# Beginner ILF Limbs



## PlanB Mike (Jun 29, 2019)

Looking for some advice on a new ILF Bow I want to put together.
The Gillo G2K 25 riser is at the top of my list and I need some limb advice.
I have a 28 inch draw and want to be at 32-34 ish pounds. Is this a good
starting weight?
Best guess is a 68 oal for the Bow.
Any good limbs for a starter package?
I have never shot anything but hunting recurves and longbows, 40 pounders.
I have shoulder pain after a session with my 40 pound and want to shoot more.
64 years old, 6 foot tall...........
Need advice.
Thanks.


----------



## rat4go (Apr 14, 2011)

Based on your desired weight etc my comments below assume that you are building a target rig of some sort. Are you Planning to shoot barebow or Oly? What types of targets do you intend to shoot at and at what distances?

Either way knowing that you already have shoulder problems but you have some shooting experience I'd be tempted to suggest that you stayed closer to or below 30 pounds on the fingers unless you have a desire to be able to shoot 50 m for bare bow or up to 70 m for Olympic recurve as those distances probably require more OTF.

Entry level WNS lims are a popular option and will serve you well. Just know that the marked weight on virtually all limbs except Hoyt and uukha is about the LOWEST that you will be able to get On a 25" riser with the bolts as far out as they can go. You will be able to get ~3 pounds more by running the limb bolts all the way in . On Hoyt and Uukha limbs the rating in sort of a mid range and you'll be able to go up or down a 1,5# or so.



Conventional wisdom would suggest a 68" bow for your 28" draw length. Going to a 70" bow isn't the worst thing ever so if you found the right long limbs at the right price I probably wouldn't walk away from them.

Keep your eye on the classifieds and various Facebook recurve groups. Entry level limbs come up fairly frequently as people move up in poundage. It's nice to save a couple of bucks and use that money for your next upgrade.


----------



## PlanB Mike (Jun 29, 2019)

A little more info...........
Been looking hard at WNS Motive c5 limbs, any feed back?
The rep at Lancaster was really pushing me into long limbs, citing string angle, adjustment ect.
That would give me a 70 inch bow, too long or worth alook?


----------



## rat4go (Apr 14, 2011)

Maybe it's just me not being good enough to tell the difference between an entry limb and a midgrade lamb But I'm not sure that I would do the motive for 2.5x The price of the Explore limbs. 

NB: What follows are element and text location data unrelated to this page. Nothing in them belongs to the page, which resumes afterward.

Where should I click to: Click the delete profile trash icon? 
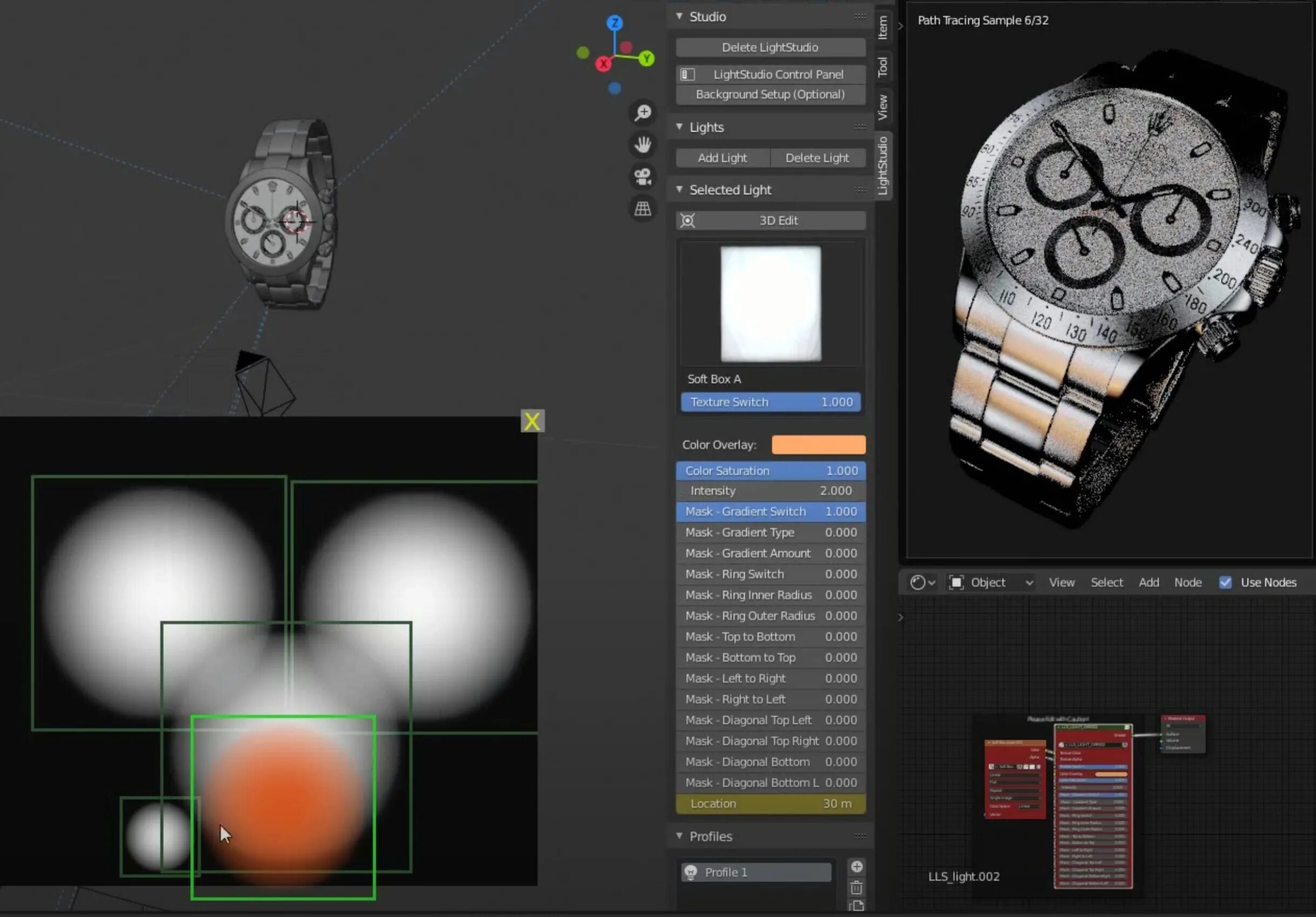(x=856, y=888)
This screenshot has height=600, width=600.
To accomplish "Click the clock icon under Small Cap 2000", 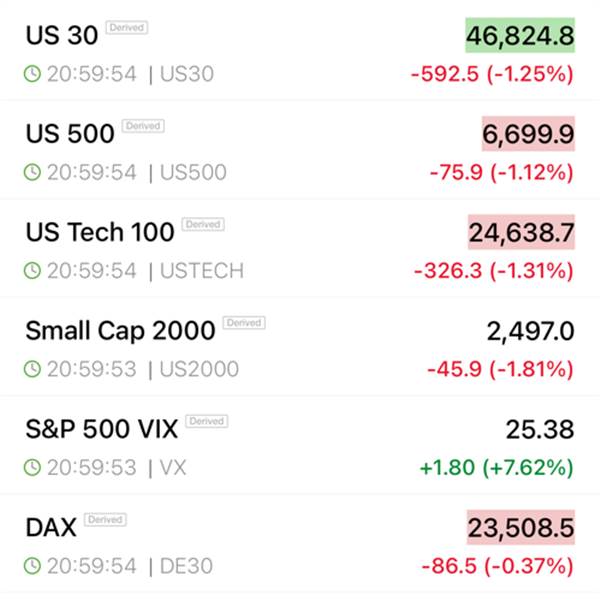I will (32, 369).
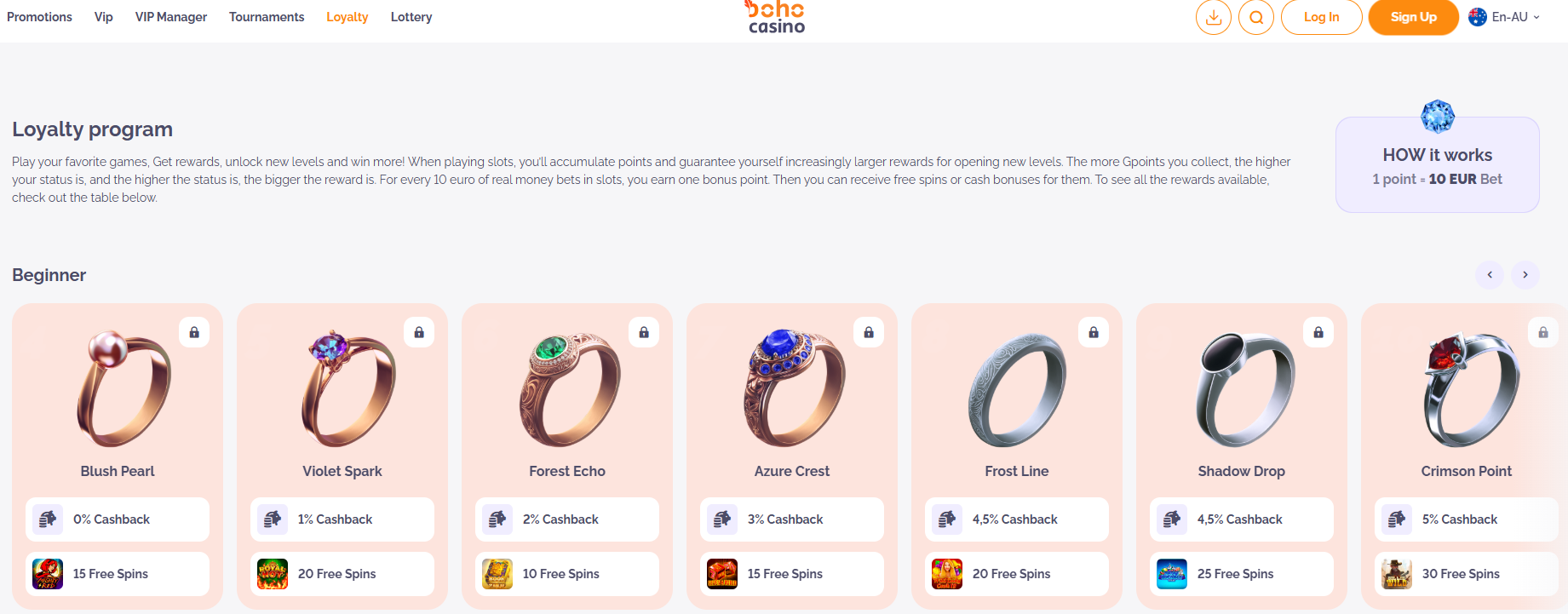Go back with previous levels arrow
Image resolution: width=1568 pixels, height=614 pixels.
pyautogui.click(x=1490, y=275)
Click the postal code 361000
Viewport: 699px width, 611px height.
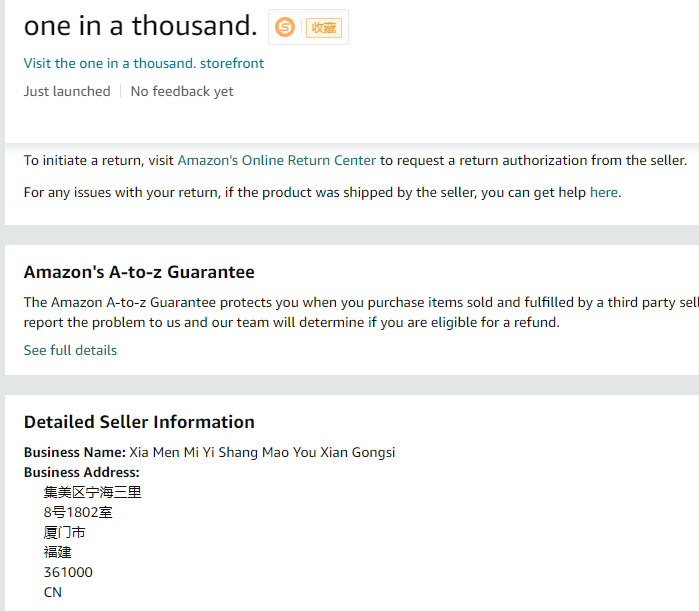[68, 572]
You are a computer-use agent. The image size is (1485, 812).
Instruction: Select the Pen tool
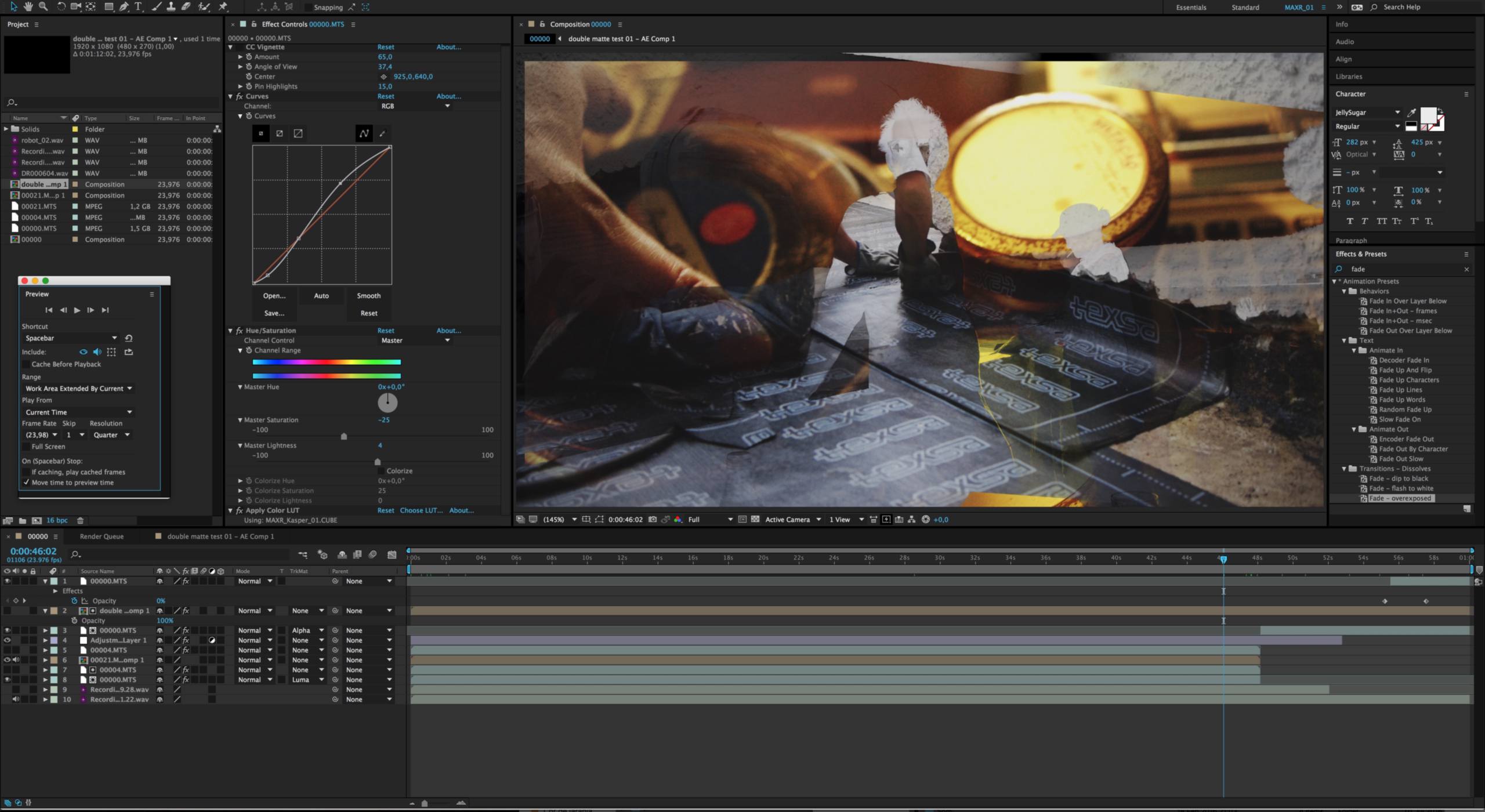point(124,6)
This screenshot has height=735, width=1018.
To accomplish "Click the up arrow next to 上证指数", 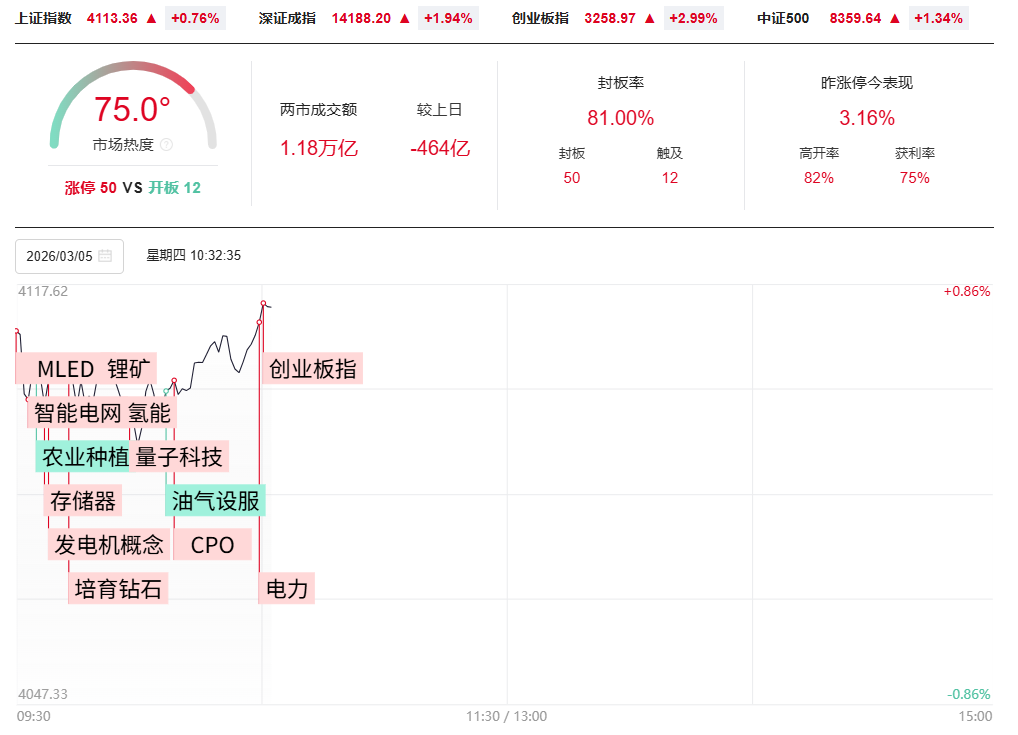I will 152,18.
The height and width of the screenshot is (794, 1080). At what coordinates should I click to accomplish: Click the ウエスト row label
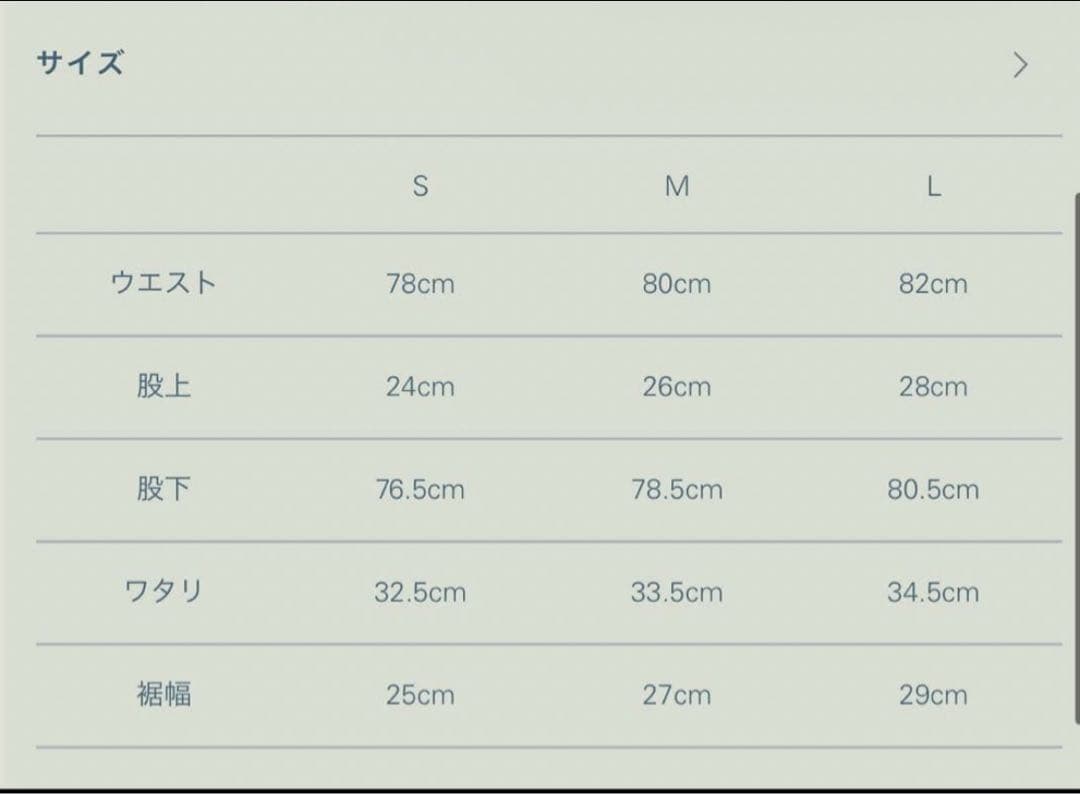click(163, 283)
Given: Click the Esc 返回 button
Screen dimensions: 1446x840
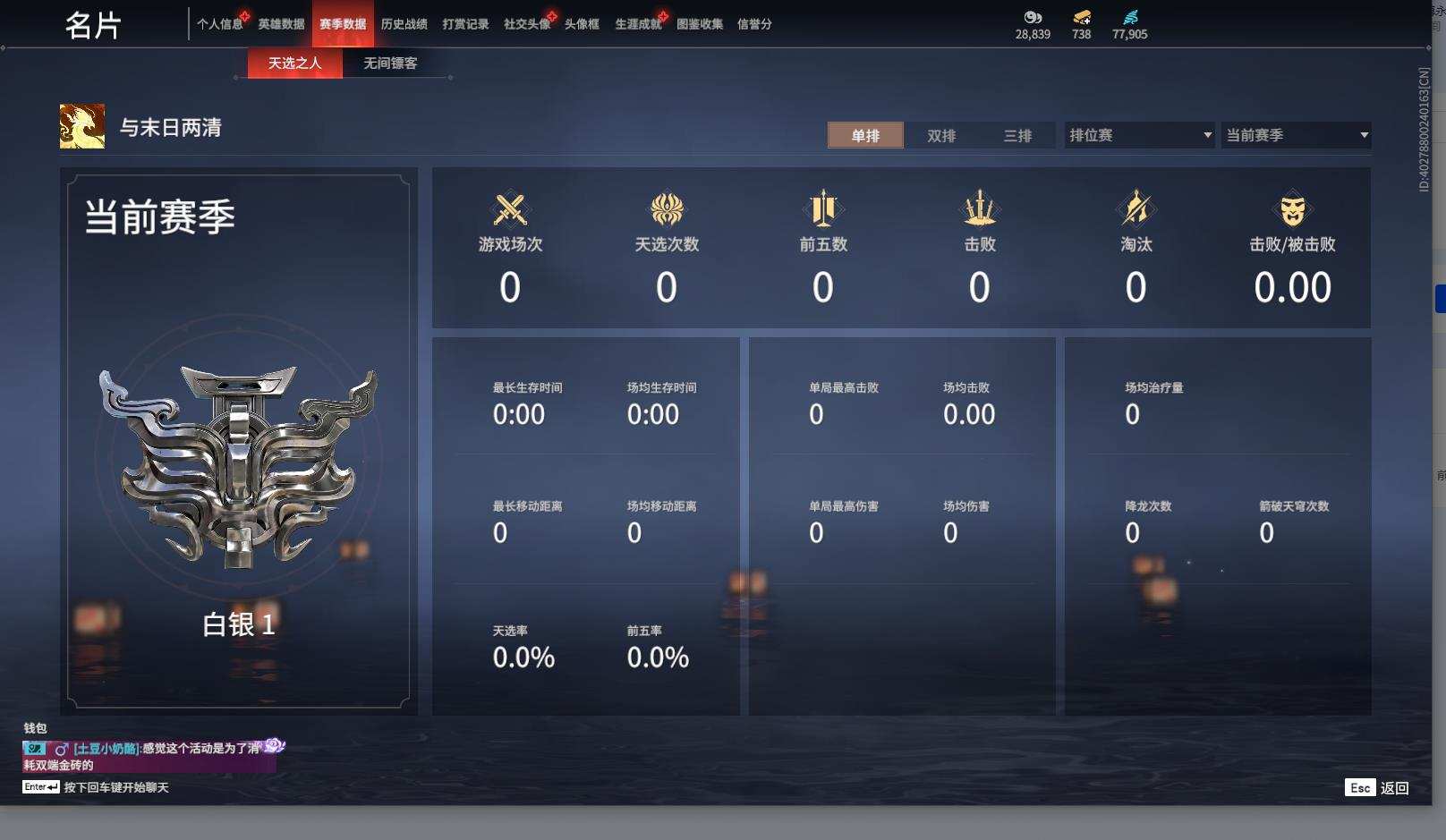Looking at the screenshot, I should tap(1377, 787).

Again mediums versus longs can really boil down to personal preference. My draw length is a tiny bit longer than yours and I have shot both 68 and 70" bows. I can feel the difference from a string angle perspective and I can kind of convince myself that if string walking the longer bow might be a little bit more forgiving but my scores don't show any benefit.


----------



## Viper1 (Aug 21, 2003)

Mike - 

I have no idea on what you're trying to do.
Bow length is based on draw length. 
If you're really 28" (unlikely, but not impossible at 6'), then you are correct with medium limbs on a 25" riser. If you turn out to be over 29", then you're looking at long limbs. 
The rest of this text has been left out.